TO DO. Transcribe the data that follows in full. Leave out the pictures.

INPUT DATA.
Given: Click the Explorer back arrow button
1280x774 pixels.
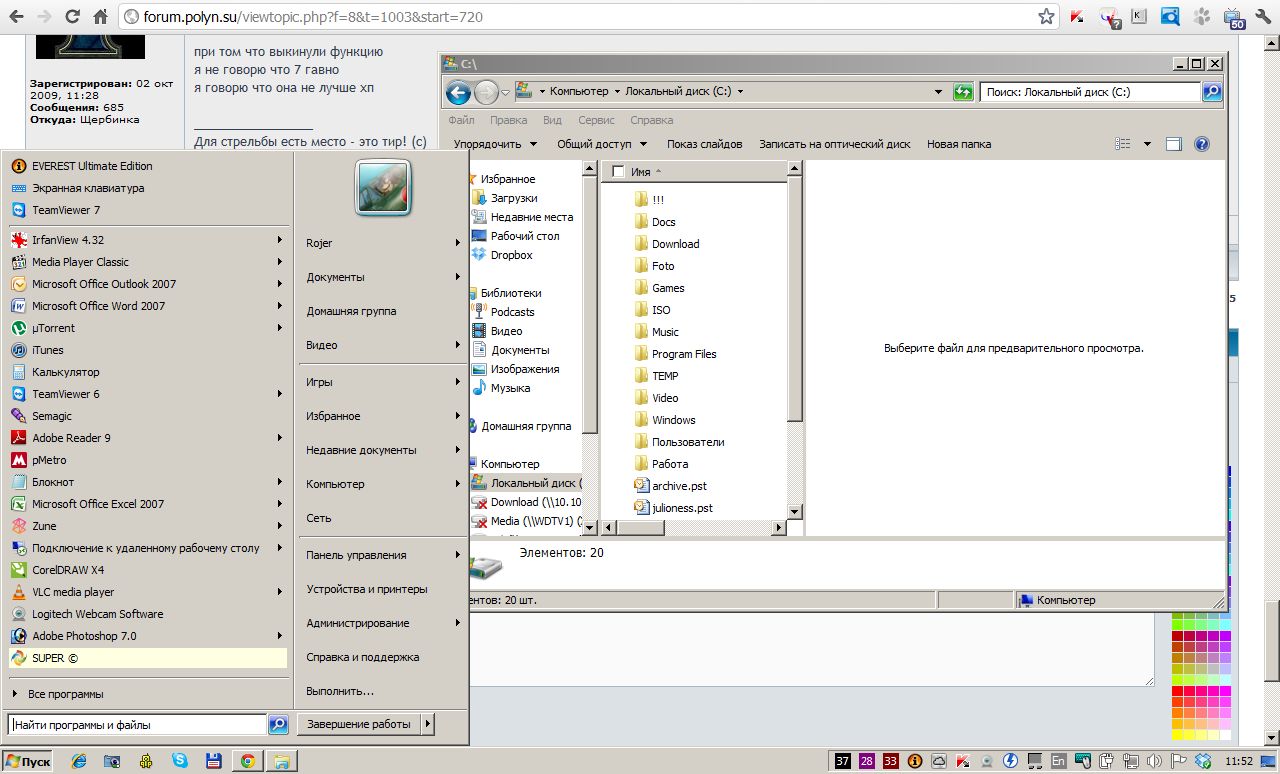Looking at the screenshot, I should pos(458,93).
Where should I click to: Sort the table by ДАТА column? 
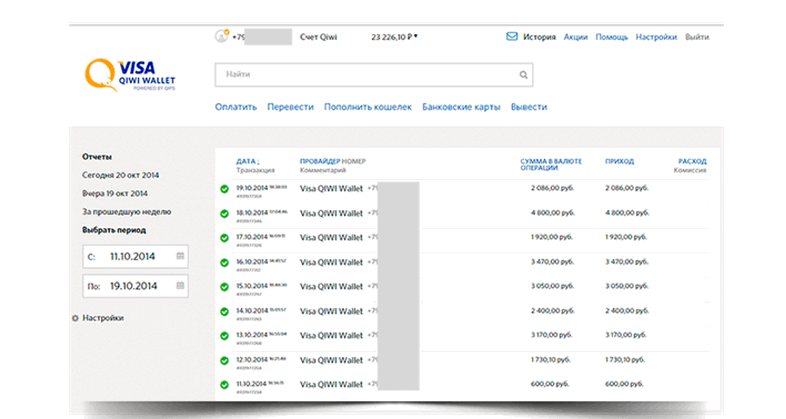pos(247,161)
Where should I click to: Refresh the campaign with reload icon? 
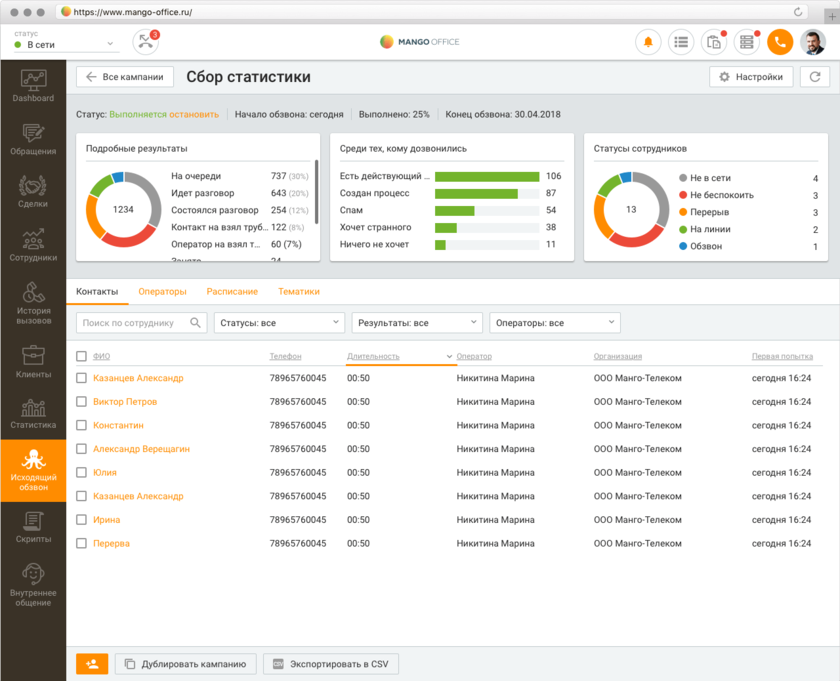815,77
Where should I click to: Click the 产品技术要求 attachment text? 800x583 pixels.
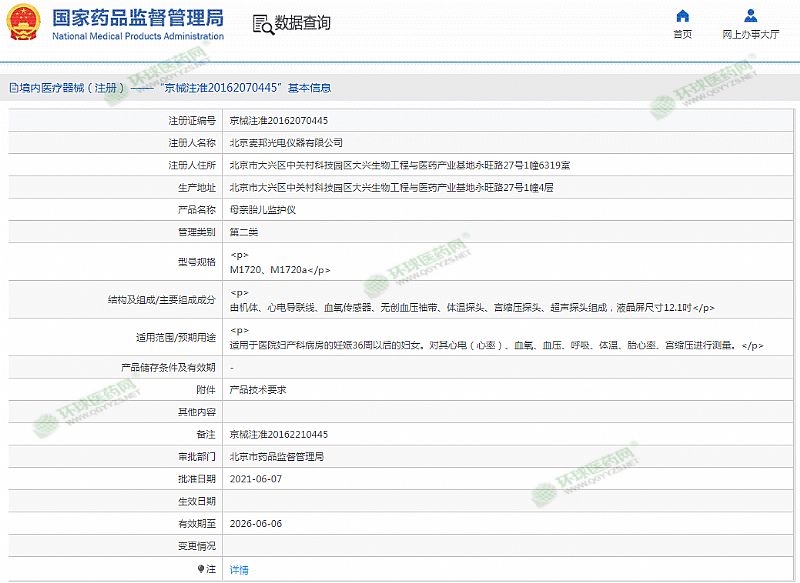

SOLUTION FOR THIS PROBLEM.
Given: Click the Explorer back arrow button
1280x774 pixels.
Looking at the screenshot, I should pos(458,93).
Where should I click to: Sort the table by ДАТА column? 
pos(247,161)
Where should I click to: Refresh the campaign with reload icon? 
815,77
Where should I click to: Click the 产品技术要求 attachment text? 800x583 pixels.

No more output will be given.